• _OBJETIVO DEL EJERCICIO_
¿Puedes reproducir tal cual el fragmento del texto sobre los campamentos de refugiados saharauis que va desde "El presidente de" hasta "de cine FiSahara.", este incluido?

• _TEXTO SELECCIONADO_
####
Un estudio reciente del Instituto Novact de Noviolencia apunta que el deterioro de la vida en los campamentos, la constante dependencia de la ayuda y la falta de oportunidades son “factores que podrían exacerbar la escalada de violencia en los campos de refugiados saharauis”. Preguntados por su opinión sobre mantener el conflicto, civiles residentes en los campamentos manifiestan apoyo y “orgullo” hacia los combatientes. Aunque, como dicen poco después, su preocupación inmediata es sobrevivir. Trabajar, migrar si pueden, prosperar; dejar atrás la adversidad crónica. “Salir de la jaima”, es el deseo de Muniha Embarek Omar, de 19 años.

“El Polisario respetó el acuerdo de paz y seguimos igual que estábamos. Si no hemos conseguido nuestro objetivo a través de la paz, será a través de las armas”, defiende Salem Mohamed Salek, ministro asesor de Presidencia del Frente Polisario y encargado de asuntos diplomáticos. Habla en una comparecencia frente a los asistentes al FiSahara en el campamento de Auserd; se expresa en lenguaje militar. Aun así, considera que lo único que desatascará la prolongada crisis es un referéndum, “organizado por España como potencia administradora, con la ayuda de la Unión Africana”.

El presidente de la autoproclamada República Árabe Democrática Saharaui, Brahim Gali, bebe gofio a su llegada al campamento de Auserd, con motivo de la celebración del festival internacional de cine FiSahara.
####
• _DATOS PROPORCIONADOS_

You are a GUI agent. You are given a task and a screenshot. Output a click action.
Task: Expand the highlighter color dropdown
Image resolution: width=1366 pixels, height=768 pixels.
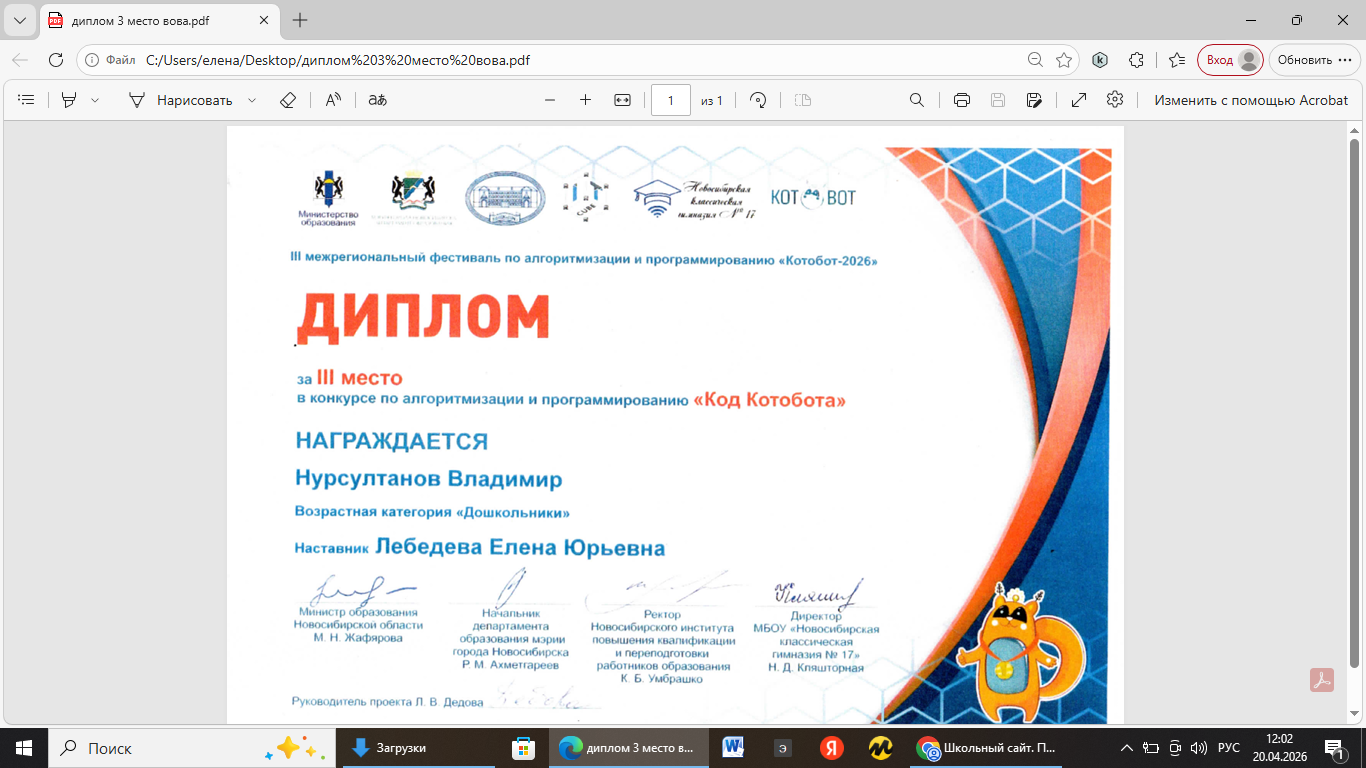95,100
####
• _RESULTADO COMPLETO_
El presidente de la autoproclamada República Árabe Democrática Saharaui, Brahim Gali, bebe gofio a su llegada al campamento de Auserd, con motivo de la celebración del festival internacional de cine FiSahara.